La violencia emocional hace parte del panorama cotidiano en los relacionamientos, donde el común denominador es la falta de responsabilidad afectiva. Aunque muchos insistan en nombrarla como simple libertad o “honestidad”, es en realidad una maquinaria de dominación profundamente enraizada en nuestra pedagogía de la crueldad. Decir que no se busca nada serio mientras se ocupa el lugar simbólico de una pareja, ese espacio íntimo donde se teje la confianza y se deposita la vulnerabilidad no es inocuo: es un ejercicio de poder que coloca a la otra persona en un estado de disponibilidad emocional sin ofrecer reciprocidad. Y cuando, a la par, se sostiene un coqueteo disperso, multiplicado, casi performático, se reafirma una lógica patriarcal donde el propio deseo se erige como medida de todas las cosas y el deseo del otro queda relegado a un margen incierto. Esa inestabilidad no es azarosa: es parte de un modo de vincularse que despoja, que confunde, que hiere, y que reproduce, en lo íntimo, las mismas asimetrías del patriarcado, que sostienen las violencias más amplias de nuestra vida social.
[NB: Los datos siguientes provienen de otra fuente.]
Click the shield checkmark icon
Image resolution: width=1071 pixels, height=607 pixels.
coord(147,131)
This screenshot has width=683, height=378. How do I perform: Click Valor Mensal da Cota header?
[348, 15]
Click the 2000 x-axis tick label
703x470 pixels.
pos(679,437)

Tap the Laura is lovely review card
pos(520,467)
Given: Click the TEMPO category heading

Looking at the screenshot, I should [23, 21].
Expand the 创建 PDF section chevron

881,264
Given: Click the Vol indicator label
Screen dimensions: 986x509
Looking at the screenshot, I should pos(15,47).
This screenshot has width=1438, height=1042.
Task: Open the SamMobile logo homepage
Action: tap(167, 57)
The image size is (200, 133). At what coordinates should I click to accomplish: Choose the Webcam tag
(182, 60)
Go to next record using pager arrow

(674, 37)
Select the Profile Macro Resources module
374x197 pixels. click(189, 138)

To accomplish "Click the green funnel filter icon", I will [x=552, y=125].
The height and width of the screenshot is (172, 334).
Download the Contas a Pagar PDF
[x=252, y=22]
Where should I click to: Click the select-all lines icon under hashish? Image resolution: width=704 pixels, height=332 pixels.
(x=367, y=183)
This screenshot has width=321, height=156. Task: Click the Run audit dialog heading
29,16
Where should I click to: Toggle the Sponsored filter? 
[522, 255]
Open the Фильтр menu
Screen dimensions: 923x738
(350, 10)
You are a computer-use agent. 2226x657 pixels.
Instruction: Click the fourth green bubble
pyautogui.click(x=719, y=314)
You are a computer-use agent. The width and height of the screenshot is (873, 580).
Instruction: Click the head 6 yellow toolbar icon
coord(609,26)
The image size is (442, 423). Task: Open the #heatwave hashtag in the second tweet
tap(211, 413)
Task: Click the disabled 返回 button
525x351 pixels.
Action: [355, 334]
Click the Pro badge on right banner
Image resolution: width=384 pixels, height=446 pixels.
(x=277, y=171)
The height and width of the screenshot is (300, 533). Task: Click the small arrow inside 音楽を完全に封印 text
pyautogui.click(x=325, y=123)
En el plano sociopolítico, la violencia política se ejerce para silenciar las voces de lideresas y defensoras de derechos humanos, como forma de intimidación y castigo simbólico. Pero también se reproduce desde algunas de las instancias institucionales y la interpretación de las normatividades de manera re-victimizante, sin tener en cuenta el enfoque de género en algunas decisiones. Desde una perspectiva penal y constitucional, el Estado Colombiano es corresponsable de la persistencia de las violencias basadas en género cuando no garantiza condiciones efectivas de prevención, atención y sanción. La ausencia de campañas sostenidas de sensibilización, la falta de capacitación especializada de fiscales, policías, médicos forenses y operadores judiciales y la sobrecarga estructural de los despachos, configuran fallas en el servicio que impactan directamente el acceso a la justicia de las mujeres. Cada vez que un caso queda en la impunidad, no solo se vulnera el derecho individual de la víctima y sus familias, sino que el Estado incumple su obligación de debida diligencia establecida por la Corte Interamericana y reiterada por la jurisprudencia penal y constitucional colombiana. La violencia contra las mujeres no es un asunto privado: es una responsabilidad pública, y cuando el Estado omite su deber de proteger, prevenir, investigar y sancionar, también debe responder por ello.

Mónica Tinjacá Amaya – abogada feminista, integrante del Comité Colombiano de Solidaridad con Palestina.